> TASK DESCRIPTION: Can you sum up the Blackwater news report below in two sentences?

### EXCERPT

Agence France-Presse,
WASHINGTON (AFP): US military contractor Blackwater USA rejected Saturday allegations that it had been shipping unlicensed automatic weapons and military equipment to Iraq.
Blackwater's denial came as the security firm has been embroiled in controversy over a fatal shooting incident in Baghdad last Sunday that resulted in the deaths of 10 people.
“Allegations that Blackwater was in any way associated or complicit in unlawful arms activities are baseless,” Blackwater, which guards US embassy officials in Iraq, said in a statement.
“The company has no knowledge of any employee improperly exporting weapons,” said the company based in Moyock, North Carolina.
The News & Observer newspaper, published in Raleigh, North Carolina, reported that two former Blackwater employees have pleaded guilty in Greenville to weapons charges and are cooperating with federal officials investigating Blackwater.
Two sources familiar with the investigation said that prosecutors are looking at whether Blackwater lacked permits for dozens of automatic weapons used at its training grounds in Moyock, the report said.
The investigation is also looking into whether Blackwater was shipping weapons, night-vision scopes, armor, gun kits and other military goods to Iraq without the required permits, according to the paper.

######
### SOURCE DATA

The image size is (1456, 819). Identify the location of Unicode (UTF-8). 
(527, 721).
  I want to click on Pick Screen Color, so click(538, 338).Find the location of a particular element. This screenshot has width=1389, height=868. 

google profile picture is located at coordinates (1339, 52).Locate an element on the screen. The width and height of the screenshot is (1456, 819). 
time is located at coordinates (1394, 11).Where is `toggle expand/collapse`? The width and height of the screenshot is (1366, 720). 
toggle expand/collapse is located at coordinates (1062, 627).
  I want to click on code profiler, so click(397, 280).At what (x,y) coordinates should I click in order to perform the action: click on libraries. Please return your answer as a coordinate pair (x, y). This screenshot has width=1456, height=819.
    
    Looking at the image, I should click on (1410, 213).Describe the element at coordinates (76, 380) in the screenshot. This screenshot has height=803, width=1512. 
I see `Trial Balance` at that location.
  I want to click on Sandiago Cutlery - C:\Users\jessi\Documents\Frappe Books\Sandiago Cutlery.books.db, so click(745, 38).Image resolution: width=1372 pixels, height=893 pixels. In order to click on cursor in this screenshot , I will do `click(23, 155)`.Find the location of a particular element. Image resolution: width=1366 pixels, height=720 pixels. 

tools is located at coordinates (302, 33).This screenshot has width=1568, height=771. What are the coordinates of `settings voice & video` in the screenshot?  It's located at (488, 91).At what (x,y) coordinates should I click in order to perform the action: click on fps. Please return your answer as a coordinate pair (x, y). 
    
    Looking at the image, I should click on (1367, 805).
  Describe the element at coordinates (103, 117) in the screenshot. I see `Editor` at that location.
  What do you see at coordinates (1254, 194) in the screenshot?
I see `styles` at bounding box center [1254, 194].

######

> TASK SOLUTION: On Saturday, US military contractor Blackwater USA, which guards US embassy officials in Iraq and was already embroiled in controversy over a fatal Baghdad shooting, called baseless the allegations that it had shipped unlicensed automatic weapons and military equipment to Iraq. The News & Observer reported that two former employees had pleaded guilty to weapons charges and were cooperating with federal officials investigating whether Blackwater lacked permits for automatic weapons at its Moyock training grounds and sent military goods to Iraq without the required permits.